Frank König

Personal information
- Full name: Adolphus Franciscus König
- Date of birth: 7 May 1874
- Place of birth: Ghent, Belgium
- Date of death: 9 December 1959 (aged 85)
- Place of death: Brussels, Belgium
- Position: Forward

Senior career*
- Years: Team / Apps / (Gls)
- 1895–1897: Sporting Club de Bruxelles
- 1897–1900: Racing Club de Bruxelles

Managerial career
- 1900: Belgium Olympic (1)

Medal record
Men's football
Representing Belgium
| Bronze medal – third place | 1900 Paris | Team competition |

= Frank König =

Swiss footballer

Adolphus Franciscus "Frank" König (7 May 1874 – 9 December 1959) was a Belgian footballer who played as a forward for Belgian club Racing Club de Bruxelles. He was also a manager who coached the Belgian squad that participated in the football tournament at the 1900 Summer Olympics. He was also a referee who refereed the first game of the Netherlands national team. He was also a founding member of the Belgian Football Association in 1895. He was topscorer in the Belgian First Division in two back-to-back seasons in 1898 and 1899. Besides being an outstanding football player, he was also an outstanding athlete who also performed in other modalities, notably athletics.

==Biography==
König was born in Ghent to Swiss parents, but moved to England as a child to study there. While in England, he was introduced to football and developed an interest in the growing sport. In 1895 he returned to Belgium and shortly after his arrival he was one of the founding members of the Belgian Football Association on 1 September 1895.

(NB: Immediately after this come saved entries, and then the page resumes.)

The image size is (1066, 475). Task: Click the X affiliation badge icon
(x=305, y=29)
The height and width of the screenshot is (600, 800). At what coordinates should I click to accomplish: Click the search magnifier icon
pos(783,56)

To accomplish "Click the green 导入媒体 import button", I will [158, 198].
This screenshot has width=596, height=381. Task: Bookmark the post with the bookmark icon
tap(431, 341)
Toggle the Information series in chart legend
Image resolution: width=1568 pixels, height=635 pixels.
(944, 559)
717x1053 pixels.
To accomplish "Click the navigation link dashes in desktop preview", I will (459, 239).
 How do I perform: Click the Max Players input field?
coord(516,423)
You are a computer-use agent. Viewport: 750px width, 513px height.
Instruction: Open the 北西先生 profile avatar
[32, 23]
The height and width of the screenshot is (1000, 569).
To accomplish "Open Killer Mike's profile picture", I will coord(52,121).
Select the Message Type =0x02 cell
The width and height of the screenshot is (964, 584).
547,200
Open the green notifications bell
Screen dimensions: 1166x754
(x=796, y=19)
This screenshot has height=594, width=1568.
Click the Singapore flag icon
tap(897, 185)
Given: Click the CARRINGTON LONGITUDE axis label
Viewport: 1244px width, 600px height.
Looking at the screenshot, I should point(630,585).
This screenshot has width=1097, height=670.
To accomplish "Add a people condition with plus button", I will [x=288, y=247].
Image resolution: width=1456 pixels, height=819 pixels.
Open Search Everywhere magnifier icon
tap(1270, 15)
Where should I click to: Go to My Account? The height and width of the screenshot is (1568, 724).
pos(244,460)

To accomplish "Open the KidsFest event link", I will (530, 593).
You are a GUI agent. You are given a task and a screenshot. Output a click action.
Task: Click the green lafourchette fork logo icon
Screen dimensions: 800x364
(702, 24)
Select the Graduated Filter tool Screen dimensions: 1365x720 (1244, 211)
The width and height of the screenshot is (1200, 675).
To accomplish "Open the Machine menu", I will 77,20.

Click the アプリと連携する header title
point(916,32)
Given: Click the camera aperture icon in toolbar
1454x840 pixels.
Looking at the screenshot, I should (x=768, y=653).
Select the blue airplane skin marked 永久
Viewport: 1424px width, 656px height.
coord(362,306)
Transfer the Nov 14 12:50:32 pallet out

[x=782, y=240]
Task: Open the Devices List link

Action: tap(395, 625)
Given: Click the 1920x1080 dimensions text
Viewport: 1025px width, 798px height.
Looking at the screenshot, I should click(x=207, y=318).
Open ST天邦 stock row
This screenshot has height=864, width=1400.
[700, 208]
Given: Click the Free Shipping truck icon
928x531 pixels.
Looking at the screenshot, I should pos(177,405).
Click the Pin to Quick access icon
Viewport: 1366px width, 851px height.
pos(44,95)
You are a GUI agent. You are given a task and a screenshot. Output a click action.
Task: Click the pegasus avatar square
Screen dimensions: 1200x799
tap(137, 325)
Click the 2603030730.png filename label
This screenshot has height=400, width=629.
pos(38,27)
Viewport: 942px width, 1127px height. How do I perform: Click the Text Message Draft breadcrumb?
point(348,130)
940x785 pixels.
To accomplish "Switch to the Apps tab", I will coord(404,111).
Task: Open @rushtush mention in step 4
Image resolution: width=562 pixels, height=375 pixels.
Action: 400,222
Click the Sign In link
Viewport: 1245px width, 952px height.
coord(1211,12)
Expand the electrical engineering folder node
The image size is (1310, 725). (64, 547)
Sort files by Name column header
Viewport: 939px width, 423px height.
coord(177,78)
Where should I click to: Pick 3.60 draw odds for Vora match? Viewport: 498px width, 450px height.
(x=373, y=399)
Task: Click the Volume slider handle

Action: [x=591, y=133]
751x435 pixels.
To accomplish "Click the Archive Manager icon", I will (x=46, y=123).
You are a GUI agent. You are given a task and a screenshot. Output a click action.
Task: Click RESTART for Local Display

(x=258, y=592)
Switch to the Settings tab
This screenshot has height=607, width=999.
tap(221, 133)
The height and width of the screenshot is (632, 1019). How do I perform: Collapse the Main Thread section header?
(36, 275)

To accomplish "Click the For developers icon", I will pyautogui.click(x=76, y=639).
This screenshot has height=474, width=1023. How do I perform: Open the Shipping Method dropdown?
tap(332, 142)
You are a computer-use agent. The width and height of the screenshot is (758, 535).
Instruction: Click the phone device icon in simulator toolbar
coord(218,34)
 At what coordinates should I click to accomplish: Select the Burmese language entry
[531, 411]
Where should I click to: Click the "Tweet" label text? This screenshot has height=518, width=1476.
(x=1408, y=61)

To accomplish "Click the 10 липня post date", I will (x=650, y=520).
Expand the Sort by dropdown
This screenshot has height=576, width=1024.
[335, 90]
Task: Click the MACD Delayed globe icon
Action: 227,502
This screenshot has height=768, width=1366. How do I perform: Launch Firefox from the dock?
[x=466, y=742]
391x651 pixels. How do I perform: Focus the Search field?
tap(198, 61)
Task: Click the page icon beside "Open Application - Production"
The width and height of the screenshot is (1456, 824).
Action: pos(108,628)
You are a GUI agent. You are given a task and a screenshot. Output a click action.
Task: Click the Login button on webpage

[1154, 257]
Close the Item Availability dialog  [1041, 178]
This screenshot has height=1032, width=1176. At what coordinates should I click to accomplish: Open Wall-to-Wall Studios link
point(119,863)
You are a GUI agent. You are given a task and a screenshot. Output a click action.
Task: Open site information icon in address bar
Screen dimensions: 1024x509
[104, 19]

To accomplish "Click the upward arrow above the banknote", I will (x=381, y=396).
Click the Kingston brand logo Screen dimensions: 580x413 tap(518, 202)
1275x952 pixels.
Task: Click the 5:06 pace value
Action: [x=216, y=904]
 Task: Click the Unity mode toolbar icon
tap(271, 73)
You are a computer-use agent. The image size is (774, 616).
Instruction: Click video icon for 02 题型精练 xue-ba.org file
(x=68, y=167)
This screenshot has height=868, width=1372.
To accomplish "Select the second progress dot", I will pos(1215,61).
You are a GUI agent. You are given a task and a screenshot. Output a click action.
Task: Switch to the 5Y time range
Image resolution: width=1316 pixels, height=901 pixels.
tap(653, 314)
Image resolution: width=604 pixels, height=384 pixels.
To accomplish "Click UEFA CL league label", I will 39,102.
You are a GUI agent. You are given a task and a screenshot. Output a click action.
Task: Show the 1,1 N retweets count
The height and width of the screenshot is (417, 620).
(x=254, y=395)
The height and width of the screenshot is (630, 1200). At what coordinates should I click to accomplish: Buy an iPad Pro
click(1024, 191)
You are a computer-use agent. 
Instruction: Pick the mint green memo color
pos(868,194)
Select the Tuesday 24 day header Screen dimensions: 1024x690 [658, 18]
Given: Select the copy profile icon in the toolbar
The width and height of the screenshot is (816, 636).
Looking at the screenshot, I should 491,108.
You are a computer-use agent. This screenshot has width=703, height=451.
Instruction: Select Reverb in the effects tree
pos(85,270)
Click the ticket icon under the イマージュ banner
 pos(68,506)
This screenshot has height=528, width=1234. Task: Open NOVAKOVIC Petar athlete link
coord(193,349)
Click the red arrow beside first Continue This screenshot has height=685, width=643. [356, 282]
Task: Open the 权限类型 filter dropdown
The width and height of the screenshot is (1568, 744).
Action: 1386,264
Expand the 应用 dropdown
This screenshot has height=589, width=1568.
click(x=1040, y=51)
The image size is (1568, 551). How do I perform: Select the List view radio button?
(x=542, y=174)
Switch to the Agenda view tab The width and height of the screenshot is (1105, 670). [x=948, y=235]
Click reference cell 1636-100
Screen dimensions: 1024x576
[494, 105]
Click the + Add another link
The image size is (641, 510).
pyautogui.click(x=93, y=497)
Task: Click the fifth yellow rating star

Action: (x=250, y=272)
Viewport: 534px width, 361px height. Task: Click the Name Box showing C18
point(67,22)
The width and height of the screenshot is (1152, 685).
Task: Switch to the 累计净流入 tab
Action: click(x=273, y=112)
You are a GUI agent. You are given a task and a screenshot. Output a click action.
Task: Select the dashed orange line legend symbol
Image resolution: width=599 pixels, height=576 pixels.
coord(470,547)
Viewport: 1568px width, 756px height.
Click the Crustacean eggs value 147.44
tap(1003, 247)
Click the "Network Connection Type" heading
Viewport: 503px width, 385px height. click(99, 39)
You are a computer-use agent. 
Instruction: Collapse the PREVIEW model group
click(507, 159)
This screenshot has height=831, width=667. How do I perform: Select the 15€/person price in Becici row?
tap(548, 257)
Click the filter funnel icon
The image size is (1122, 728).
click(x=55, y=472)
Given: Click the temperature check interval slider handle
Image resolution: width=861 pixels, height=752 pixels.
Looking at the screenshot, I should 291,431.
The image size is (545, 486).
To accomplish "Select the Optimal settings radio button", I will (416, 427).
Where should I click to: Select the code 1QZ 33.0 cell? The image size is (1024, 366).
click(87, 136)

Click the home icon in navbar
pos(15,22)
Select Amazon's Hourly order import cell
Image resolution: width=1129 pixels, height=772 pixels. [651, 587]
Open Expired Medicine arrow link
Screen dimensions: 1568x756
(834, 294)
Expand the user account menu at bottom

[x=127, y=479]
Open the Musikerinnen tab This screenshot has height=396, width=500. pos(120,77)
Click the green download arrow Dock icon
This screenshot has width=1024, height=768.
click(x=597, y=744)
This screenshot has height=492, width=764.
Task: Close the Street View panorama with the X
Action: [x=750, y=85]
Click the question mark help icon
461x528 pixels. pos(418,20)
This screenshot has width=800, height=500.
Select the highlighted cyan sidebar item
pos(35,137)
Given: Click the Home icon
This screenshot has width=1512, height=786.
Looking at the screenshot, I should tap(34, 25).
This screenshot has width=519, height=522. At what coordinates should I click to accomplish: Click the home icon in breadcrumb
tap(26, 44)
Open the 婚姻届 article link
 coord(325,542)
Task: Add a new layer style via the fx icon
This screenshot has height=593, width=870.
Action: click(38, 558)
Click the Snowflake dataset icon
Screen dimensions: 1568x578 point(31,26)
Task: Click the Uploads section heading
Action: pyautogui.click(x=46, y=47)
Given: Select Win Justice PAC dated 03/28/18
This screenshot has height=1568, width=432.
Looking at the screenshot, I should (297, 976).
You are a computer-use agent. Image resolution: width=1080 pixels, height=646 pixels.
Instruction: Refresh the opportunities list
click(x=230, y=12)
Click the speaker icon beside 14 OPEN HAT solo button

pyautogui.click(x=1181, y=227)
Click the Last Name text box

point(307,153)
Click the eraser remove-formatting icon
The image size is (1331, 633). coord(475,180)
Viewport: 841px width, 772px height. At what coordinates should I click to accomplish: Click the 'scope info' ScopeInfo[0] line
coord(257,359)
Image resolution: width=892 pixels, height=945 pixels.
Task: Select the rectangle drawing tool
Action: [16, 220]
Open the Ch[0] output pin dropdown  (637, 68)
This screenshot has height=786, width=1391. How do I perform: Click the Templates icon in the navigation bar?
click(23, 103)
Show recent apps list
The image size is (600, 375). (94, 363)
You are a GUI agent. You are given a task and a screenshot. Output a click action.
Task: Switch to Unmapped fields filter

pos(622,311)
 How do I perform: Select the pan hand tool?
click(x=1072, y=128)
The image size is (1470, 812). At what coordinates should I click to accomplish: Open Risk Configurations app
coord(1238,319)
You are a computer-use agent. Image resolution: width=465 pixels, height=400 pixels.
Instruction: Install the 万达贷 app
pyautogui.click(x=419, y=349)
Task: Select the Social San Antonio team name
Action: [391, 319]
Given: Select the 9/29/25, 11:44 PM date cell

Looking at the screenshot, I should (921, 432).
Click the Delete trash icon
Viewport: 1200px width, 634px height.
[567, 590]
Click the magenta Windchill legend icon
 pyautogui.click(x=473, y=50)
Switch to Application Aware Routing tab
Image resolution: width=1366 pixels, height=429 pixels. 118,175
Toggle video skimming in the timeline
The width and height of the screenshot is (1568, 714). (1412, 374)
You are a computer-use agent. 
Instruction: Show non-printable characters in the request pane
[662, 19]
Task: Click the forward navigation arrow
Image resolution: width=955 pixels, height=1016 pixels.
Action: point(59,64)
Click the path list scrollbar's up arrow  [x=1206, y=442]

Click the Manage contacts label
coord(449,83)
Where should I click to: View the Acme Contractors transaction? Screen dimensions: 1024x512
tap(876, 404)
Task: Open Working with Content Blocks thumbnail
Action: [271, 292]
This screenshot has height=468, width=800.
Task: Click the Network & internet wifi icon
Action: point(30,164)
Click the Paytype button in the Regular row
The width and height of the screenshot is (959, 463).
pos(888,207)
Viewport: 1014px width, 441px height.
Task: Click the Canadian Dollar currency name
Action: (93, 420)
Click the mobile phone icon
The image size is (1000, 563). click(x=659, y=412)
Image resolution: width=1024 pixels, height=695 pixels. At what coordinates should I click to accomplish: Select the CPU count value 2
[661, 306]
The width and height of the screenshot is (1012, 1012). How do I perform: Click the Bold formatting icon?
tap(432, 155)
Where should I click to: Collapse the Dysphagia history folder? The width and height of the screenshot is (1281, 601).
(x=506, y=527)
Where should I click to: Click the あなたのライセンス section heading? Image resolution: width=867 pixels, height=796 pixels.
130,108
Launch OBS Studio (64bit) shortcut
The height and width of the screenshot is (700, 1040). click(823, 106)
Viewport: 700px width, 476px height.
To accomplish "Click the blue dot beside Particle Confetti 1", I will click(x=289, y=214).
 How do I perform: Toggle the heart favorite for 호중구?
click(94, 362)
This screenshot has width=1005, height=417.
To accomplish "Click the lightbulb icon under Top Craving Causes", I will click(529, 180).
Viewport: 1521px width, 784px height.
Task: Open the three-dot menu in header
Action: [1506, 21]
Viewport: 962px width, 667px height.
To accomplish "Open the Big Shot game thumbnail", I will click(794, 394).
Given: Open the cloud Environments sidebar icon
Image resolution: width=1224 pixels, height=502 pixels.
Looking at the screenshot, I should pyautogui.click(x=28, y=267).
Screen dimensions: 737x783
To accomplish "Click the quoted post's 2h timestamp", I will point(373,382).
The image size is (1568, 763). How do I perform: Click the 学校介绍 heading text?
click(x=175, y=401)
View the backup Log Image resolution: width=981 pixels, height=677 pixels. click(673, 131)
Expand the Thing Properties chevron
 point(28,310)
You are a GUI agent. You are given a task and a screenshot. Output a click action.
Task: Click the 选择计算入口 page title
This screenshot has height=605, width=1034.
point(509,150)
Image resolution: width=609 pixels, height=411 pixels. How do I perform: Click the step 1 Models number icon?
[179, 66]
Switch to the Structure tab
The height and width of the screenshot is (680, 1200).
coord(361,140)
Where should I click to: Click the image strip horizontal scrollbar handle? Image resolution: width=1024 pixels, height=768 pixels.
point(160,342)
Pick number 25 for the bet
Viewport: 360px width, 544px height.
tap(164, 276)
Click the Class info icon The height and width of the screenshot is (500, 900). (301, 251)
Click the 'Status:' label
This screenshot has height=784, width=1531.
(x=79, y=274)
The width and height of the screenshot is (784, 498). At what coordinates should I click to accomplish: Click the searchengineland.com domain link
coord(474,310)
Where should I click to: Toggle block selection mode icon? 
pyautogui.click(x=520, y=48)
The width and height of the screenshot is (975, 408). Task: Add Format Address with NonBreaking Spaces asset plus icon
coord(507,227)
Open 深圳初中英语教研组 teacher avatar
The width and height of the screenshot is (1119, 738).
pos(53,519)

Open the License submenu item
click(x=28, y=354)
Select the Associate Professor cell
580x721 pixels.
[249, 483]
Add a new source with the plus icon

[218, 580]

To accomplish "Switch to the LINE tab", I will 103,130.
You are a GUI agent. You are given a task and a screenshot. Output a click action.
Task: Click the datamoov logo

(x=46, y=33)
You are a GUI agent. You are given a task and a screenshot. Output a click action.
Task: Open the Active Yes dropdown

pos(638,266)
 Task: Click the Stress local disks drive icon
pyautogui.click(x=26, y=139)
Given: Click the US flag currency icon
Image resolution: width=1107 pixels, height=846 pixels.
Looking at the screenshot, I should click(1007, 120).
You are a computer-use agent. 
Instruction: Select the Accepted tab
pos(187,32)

He then joined Sporting Club de Bruxelles, which participated in the very first edition of the Belgian Championship in 1895–96, and König helped his side to a 3rd place finish just behind Antwerp FC and champions F.C. Liégeois. The club withdrew during the next season and was dissolved, and most of the players, including him, decided to join Racing Club de Bruxelles in 1897. In his first season at Racing, König helped the club win the Belgian championship, and again in 1899–1900.

Besides football, he practiced several other sports such as boxing and rowing and athletics. He was a three-time Belgian champion in the 100m and four times quarter-mile champion. As a result, he was a very fast and dangerous player in football, being the top scorer in the Belgian Championship two successive times in 1898 and 1899.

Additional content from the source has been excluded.